EXTRACTED MATERIAL:
▬▬▬▬▬▬

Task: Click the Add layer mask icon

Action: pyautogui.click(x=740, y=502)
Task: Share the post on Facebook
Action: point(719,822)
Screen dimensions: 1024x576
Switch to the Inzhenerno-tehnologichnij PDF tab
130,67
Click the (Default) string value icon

▬▬▬▬▬▬

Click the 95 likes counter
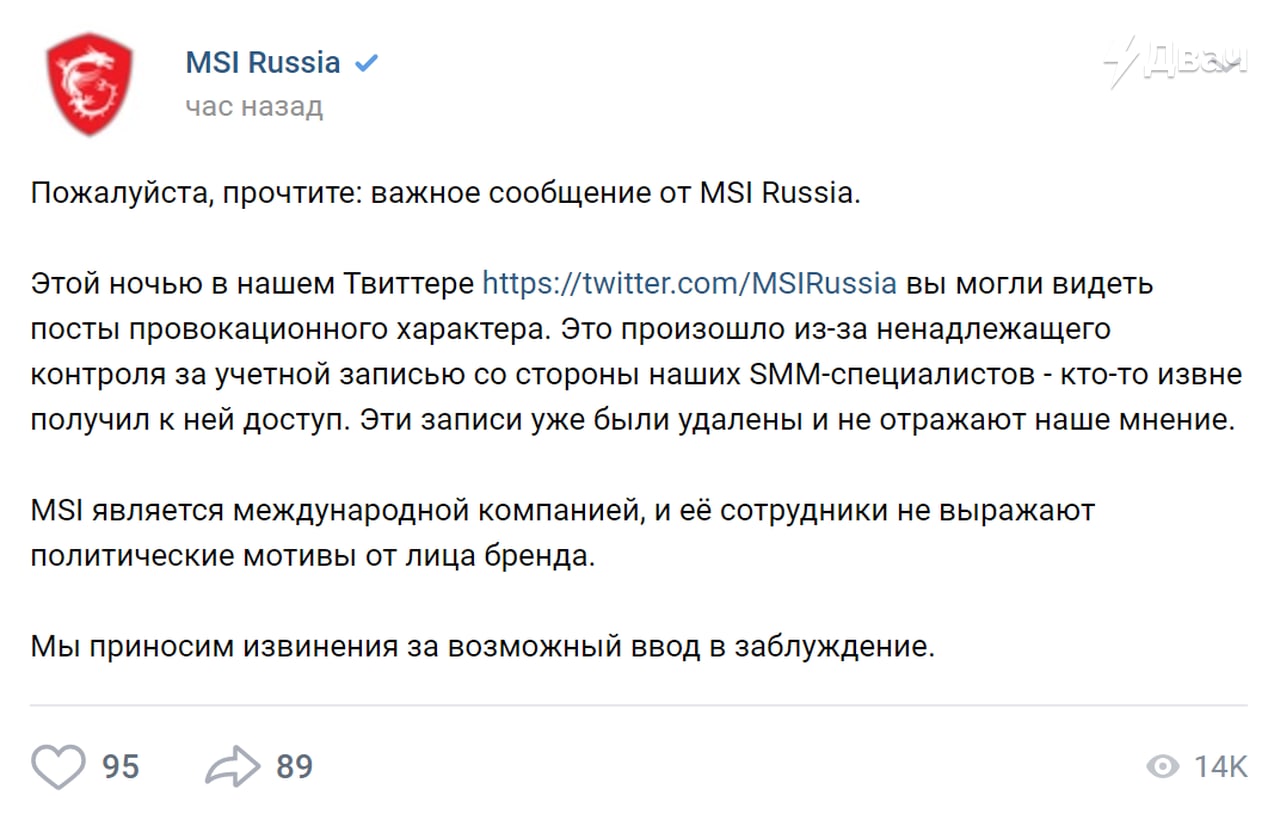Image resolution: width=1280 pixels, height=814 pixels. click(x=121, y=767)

▬▬▬▬▬▬

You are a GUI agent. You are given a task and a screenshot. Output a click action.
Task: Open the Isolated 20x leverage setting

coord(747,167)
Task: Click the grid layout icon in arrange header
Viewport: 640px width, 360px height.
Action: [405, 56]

▬▬▬▬▬▬

EXERCISE:
Render the part of the rows above that opens with the line containing "Task: Click the Add layer mask icon" and closes with the line containing "Click the (Default) string value icon" as a Markdown table. Give it the columns Index and Text, number each line, and leave out blank lines.

REPLY TO THE EXERCISE:
| Index | Text |
|---|---|
| 1 | Task: Click the Add layer mask icon |
| 2 | Action: pyautogui.click(x=740, y=502) |
| 3 | Task: Share the post on Facebook |
| 4 | Action: point(719,822) |
| 5 | Screen dimensions: 1024x576 |
| 6 | Switch to the Inzhenerno-tehnologichnij PDF tab |
| 7 | 130,67 |
| 8 | Click the (Default) string value icon |